In this method for producing a single-layer board, when adding polymeric MDI or the like to the mat surface layer and / or mat center layer board material, an additive may be added as necessary. In order to give the effect of the additive to the entire board, the additive is preferably adhered to both the surface layer and the center layer board materials. In this case, the additive may be added by the same method as the above (1-1) method for producing a three-layer board.
[0068]
Moreover, about a mold release agent, it can add using the method used by the manufacturing method of said (1-1) three-layer board.
<Board>
A board surface layer obtained from an adhesive containing an organic isocyanate (A), an active hydrogen compound (B) and a curing accelerator (C), and a board material, and forming the surface of the board and its vicinity;
An adhesive containing an organic isocyanate compound (A) and an active hydrogen compound (B) and substantially free of a curing accelerator (C), and a board material, and a center portion in the thickness direction of the board and A board having a board center layer forming the vicinity thereof.
[0069]
The board preferably forms a board surface layer / board center layer / board surface layer structure. Such a board can be obtained by the above board manufacturing method.
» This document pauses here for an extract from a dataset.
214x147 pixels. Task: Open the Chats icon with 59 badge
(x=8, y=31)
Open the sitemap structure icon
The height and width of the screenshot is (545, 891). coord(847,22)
As shown in Figure 2, the thickness of the board surface layer is b₁And b_ThreeThe thickness of the board center layer b₂The thickness of the whole board b₀Then b₁, B₂, B_ThreeAnd b₀B₁+ B₂+ B_Three= B₀Satisfy the relationship. Where b₁And b_ThreeMay be the same or different.
[0070]
The board surface layer is obtained by curing the mat surface layer by hot pressing, and the board center layer is obtained by curing the mat center layer.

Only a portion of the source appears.